REF has nothing to do with PhD students, right?

S

I have co-authored a paper, and the corresponding author signed an agreement required by the publishing house after the paper got accepted. The signed agreement has been sent to every authors, so I can see it. But there's something I don't quite understand.

In the agreement, it says:

'Some of the authors are employees of the UK, Canadian or Australian Government but Crown Copyright is not asserted'
What does this mean?

And then it says:
'At least one author is affiliated to a UK institution. I must deposit the accepted manuscript in my institutional repository and make this publicly available after an embargo period, in order to be eligible for the Research Excellence Framework (REF) 2021. '
Actually, amongst all the authors, only I am affiliated to a UK uni. But I'm a PhD student. I've heard that PhD students' research work doesn't count when unis are doing the REF, true? If so, then this paper doesn't need to be put in the corresponding author's institutional repository, right? Then I don't understand why this publishing house is making this fuss.

Avatar for rewt

I thought, you could submit any paper that you are coauthor on to REF. So your coauthors could submit it without being the corresponding author. The journals system probably doesn't see that you are a PhD student.

S

Quote From rewt:
I thought, you could submit any paper that you are coauthor on to REF.
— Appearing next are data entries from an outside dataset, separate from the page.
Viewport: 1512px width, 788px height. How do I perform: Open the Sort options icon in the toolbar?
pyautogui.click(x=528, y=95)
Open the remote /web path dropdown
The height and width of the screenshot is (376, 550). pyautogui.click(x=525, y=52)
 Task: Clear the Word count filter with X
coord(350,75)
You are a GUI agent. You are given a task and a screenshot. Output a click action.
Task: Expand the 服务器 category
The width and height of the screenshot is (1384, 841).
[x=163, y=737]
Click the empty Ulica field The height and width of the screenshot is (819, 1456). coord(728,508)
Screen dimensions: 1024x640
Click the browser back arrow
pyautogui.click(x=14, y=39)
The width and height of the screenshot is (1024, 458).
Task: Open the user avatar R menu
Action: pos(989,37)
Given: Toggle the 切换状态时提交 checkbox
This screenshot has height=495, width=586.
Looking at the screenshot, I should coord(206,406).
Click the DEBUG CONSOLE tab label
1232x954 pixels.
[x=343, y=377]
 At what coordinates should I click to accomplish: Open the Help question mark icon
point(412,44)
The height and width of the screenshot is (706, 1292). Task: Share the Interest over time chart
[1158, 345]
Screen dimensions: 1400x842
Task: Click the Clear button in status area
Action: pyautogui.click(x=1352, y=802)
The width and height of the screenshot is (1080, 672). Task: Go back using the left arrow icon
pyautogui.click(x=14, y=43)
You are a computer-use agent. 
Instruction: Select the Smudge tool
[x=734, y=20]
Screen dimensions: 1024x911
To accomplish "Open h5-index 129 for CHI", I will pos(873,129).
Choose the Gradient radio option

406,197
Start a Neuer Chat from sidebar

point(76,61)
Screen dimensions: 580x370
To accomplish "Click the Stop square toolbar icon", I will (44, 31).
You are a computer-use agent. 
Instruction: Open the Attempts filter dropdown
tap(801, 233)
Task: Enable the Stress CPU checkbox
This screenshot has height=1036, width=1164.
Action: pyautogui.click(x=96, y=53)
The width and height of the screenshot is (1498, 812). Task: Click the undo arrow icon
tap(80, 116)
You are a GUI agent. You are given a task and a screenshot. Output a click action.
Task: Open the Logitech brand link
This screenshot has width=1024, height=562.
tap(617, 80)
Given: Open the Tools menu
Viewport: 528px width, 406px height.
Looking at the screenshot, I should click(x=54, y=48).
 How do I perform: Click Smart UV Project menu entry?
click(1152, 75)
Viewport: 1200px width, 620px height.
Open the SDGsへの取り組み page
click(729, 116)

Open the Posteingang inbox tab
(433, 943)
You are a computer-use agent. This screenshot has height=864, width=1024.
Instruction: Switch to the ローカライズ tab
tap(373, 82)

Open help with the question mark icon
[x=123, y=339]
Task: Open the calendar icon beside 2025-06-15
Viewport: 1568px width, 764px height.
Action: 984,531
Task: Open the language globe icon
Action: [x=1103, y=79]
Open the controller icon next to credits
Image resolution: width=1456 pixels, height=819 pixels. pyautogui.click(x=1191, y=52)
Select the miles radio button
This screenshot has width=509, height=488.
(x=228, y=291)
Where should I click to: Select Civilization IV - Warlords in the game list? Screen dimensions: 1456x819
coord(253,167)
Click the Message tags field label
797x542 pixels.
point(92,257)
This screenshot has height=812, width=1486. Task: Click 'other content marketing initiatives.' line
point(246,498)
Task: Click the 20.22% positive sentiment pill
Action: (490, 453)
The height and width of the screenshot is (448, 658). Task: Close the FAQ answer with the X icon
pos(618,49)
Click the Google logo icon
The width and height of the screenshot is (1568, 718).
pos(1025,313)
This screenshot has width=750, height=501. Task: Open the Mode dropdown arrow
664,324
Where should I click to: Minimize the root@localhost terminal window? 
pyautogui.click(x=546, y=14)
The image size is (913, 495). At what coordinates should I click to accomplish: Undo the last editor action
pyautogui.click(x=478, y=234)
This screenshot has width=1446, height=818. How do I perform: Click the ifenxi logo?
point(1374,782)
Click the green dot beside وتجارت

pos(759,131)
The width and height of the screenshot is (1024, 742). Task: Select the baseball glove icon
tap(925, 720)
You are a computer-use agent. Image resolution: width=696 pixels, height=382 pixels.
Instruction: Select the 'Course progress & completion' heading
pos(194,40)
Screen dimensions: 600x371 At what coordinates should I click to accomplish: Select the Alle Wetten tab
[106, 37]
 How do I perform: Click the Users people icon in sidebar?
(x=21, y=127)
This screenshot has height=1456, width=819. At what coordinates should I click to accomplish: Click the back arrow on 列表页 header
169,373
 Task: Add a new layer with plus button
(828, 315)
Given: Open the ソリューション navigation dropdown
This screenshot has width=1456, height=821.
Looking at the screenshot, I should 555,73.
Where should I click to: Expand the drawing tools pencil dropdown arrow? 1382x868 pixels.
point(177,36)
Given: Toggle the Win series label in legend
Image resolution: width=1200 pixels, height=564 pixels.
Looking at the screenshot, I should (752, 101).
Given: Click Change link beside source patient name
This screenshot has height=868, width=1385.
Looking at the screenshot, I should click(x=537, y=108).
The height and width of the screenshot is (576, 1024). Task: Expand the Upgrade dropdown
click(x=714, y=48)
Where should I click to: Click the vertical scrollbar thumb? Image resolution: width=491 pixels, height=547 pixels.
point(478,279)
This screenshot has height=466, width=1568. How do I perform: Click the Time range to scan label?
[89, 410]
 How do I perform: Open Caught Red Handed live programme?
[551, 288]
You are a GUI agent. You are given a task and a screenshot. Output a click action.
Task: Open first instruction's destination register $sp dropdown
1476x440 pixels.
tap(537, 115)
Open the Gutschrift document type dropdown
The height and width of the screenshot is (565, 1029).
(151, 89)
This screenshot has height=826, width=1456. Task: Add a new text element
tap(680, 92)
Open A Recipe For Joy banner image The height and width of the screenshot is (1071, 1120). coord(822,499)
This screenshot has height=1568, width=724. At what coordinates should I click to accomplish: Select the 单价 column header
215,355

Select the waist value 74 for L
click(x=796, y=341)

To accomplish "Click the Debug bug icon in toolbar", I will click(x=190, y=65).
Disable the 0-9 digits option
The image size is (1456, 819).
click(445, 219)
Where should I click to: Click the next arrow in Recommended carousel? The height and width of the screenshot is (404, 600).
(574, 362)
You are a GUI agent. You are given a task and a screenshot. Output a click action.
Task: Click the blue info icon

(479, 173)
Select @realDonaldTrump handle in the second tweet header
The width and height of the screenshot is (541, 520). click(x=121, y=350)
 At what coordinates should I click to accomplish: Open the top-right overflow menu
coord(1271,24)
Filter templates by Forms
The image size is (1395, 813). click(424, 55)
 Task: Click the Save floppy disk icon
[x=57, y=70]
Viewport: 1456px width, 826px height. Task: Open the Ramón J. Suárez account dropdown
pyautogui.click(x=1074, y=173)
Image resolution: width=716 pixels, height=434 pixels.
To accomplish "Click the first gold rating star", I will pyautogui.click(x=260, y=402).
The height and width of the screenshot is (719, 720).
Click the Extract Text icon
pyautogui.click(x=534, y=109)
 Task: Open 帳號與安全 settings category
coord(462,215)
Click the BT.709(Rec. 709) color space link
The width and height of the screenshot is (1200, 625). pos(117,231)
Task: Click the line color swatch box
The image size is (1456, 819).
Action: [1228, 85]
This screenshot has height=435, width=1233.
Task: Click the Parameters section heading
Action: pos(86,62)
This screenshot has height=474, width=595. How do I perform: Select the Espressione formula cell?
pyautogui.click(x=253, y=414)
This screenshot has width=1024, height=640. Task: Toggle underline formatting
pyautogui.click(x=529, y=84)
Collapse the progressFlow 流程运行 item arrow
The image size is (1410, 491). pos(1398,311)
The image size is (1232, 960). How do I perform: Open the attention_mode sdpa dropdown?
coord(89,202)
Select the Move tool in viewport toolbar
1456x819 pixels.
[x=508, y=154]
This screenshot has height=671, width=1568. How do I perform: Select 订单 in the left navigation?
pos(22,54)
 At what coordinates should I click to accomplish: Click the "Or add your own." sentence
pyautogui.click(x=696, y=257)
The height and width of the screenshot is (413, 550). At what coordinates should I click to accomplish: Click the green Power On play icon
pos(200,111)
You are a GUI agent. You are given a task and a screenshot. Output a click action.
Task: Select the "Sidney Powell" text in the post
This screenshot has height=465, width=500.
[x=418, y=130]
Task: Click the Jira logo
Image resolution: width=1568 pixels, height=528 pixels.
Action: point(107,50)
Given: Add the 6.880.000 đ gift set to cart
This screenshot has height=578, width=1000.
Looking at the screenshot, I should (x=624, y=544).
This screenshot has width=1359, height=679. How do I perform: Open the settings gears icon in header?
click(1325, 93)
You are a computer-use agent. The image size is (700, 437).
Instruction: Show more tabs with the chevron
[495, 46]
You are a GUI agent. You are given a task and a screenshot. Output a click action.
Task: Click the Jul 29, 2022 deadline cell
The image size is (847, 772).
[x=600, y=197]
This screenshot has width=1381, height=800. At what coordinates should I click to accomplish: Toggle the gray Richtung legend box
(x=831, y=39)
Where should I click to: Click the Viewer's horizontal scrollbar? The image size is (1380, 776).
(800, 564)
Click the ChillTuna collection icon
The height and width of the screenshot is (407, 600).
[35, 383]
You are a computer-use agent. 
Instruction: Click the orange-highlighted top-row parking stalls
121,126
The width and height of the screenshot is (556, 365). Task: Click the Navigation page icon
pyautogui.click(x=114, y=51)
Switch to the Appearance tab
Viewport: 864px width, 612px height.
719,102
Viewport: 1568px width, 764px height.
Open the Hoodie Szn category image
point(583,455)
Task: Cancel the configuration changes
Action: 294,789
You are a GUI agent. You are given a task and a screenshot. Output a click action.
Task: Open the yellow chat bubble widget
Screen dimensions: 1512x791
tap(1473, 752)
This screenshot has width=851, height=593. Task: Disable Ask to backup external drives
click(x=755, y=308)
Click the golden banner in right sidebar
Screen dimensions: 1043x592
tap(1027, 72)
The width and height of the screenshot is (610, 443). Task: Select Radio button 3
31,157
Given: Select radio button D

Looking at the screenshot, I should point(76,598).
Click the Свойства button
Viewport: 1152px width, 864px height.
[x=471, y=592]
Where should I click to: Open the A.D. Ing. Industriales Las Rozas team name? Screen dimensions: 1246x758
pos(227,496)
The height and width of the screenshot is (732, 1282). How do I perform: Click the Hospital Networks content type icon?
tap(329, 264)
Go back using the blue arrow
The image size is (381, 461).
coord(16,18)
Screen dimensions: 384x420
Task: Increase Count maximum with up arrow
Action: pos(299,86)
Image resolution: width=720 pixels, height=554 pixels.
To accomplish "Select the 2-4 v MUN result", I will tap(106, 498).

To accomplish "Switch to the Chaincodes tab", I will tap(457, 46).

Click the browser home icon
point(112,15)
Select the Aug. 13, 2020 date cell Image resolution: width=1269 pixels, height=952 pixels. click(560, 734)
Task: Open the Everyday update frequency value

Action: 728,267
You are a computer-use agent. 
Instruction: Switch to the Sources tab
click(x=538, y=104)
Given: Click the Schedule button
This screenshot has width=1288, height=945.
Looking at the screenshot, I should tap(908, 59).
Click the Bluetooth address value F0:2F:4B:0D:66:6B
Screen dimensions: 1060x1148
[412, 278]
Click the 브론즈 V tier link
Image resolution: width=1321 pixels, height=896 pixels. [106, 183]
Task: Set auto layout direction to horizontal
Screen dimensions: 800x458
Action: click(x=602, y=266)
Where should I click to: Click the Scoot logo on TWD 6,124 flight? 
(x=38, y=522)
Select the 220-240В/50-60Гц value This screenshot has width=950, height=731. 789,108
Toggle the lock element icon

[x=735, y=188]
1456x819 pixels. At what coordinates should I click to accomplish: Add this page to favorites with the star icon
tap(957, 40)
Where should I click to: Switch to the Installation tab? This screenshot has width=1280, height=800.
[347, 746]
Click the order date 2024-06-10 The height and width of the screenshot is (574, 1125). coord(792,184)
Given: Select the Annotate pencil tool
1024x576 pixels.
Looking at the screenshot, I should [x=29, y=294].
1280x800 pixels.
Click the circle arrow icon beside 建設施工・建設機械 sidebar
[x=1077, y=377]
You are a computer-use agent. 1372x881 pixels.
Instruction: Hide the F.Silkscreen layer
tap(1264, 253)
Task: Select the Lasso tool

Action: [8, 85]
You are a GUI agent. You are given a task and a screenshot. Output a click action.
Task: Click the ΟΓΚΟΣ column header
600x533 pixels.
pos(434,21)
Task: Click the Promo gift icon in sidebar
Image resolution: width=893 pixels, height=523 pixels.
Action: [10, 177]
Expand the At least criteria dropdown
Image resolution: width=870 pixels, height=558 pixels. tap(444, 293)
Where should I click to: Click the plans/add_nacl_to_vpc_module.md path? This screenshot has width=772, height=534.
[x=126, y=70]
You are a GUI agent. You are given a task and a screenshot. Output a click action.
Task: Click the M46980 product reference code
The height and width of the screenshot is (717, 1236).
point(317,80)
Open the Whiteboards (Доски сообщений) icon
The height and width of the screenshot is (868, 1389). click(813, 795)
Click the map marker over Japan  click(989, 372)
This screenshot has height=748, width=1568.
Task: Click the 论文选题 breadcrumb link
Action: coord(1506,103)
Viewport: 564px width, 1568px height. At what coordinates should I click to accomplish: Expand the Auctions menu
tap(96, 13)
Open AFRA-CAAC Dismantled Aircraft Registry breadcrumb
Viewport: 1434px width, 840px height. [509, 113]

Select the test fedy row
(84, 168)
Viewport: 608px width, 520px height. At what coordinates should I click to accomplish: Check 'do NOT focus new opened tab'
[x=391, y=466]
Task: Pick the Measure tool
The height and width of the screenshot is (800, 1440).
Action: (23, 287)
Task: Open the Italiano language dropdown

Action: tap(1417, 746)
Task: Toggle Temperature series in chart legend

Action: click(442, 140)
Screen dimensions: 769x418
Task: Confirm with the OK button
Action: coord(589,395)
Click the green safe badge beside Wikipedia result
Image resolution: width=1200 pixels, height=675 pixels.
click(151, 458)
But it seems that I can't. I'm a PhD student. I've heard people say PhD students' outputs don't count, only PIs' work counts. I've just browsed the REF guidance and searched 'PGR' and 'PhD', but it returns no meaningful results.

A

The crown copyright is not something to worry about. It's if you're a public servant (like work for a government department) Her Majesty technically owns the copyright which I think makes a headache for publishers.

REF returns are limited to staff, the fact you're a student makes you ineligible to return. If you are staff, then there are further complicated rules. Universities extensively game their ref-returns based on these rules (the government pays them cash-in-hand based on their result). It's generally better for them to have a small number of staff returning high-quality outputs, they can do this in a range of ways some of which work better for the academic (suddenly promoting them from RA etc. so they qualify), and some which don't (deliberately trying to manipulate them into teaching-only roles so they can focus a group's output on one individual).

The truth is;

- As a PhD student, you will not be returned.
- If you produce outputs on which a co-author is eligible (an academic at the University) this can be returned. Hence your supervisor and the university in general will want you to produce these outputs and add an eligible academic as a co-author. They may not be transparent about this.
- There is still benefit to you, as when you apply for a job after your PhD you can transfer your outputs into the new post. You can also in this REF submit the same output as your previous institution. E.g. if you co-author a paper with your supervisor which they return, then move to a new university, you have an eligible paper to return too. This means a prospective employer will be 'buying' your return for ROI as much as employing you. It's for this reason that REF outputs are very important for getting job offers.

S

Oh thanks abababa, this is very informative.
So now it's clear: the corresponding author of this paper doesn't need to upload this manuscript to his institution's repository.
But I don't quite understand this: 'It's generally better for them to have a small number of staff returning high-quality outputs'. Does it mean that the uni may choose not to return some academics' outputs just because they're deemed as non top quality? Is this allowed? I thought all academics' should be counted.